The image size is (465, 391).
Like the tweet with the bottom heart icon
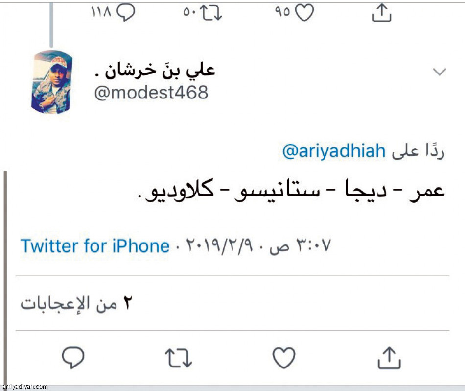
----------
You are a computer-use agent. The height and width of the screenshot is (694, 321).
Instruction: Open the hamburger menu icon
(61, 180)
----------
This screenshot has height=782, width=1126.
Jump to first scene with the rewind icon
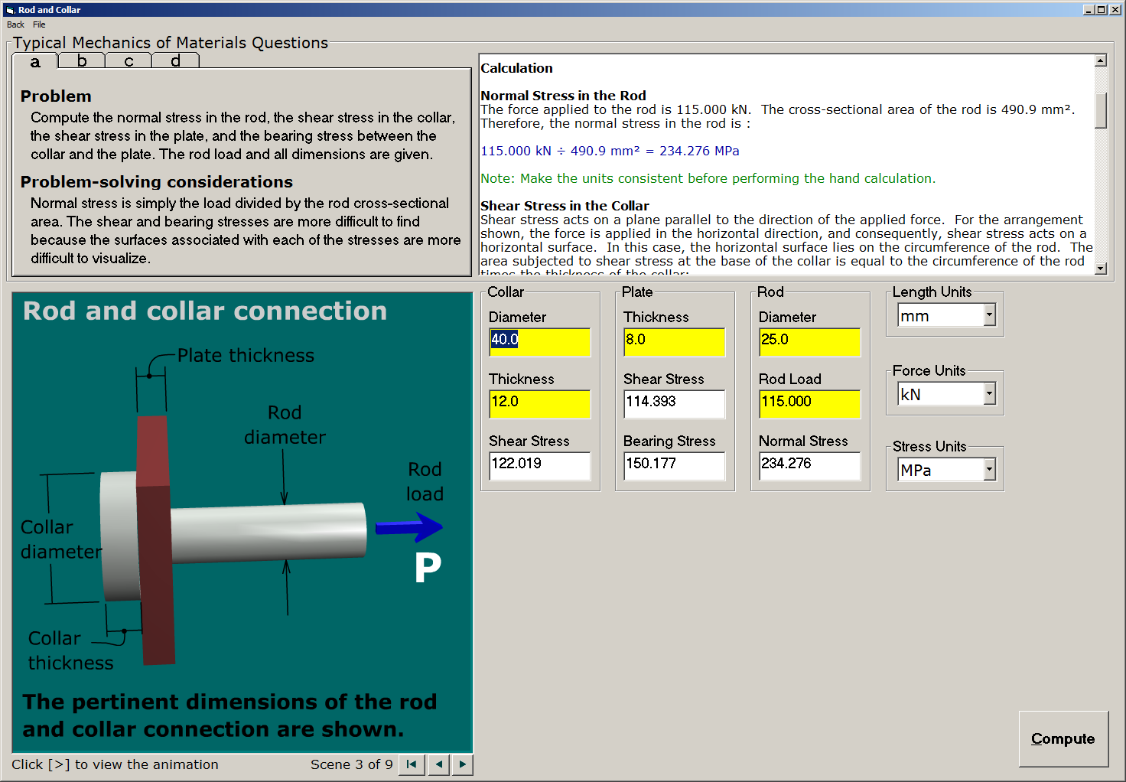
----------
▶ [Task statement] The reply should hold only the lines of the listing above starting at the line containing "The image size is (465, 391)." and ending at the line containing "Like the tweet with the bottom heart icon", exactly as written.

▶ [Answer below]
The image size is (465, 391).
Like the tweet with the bottom heart icon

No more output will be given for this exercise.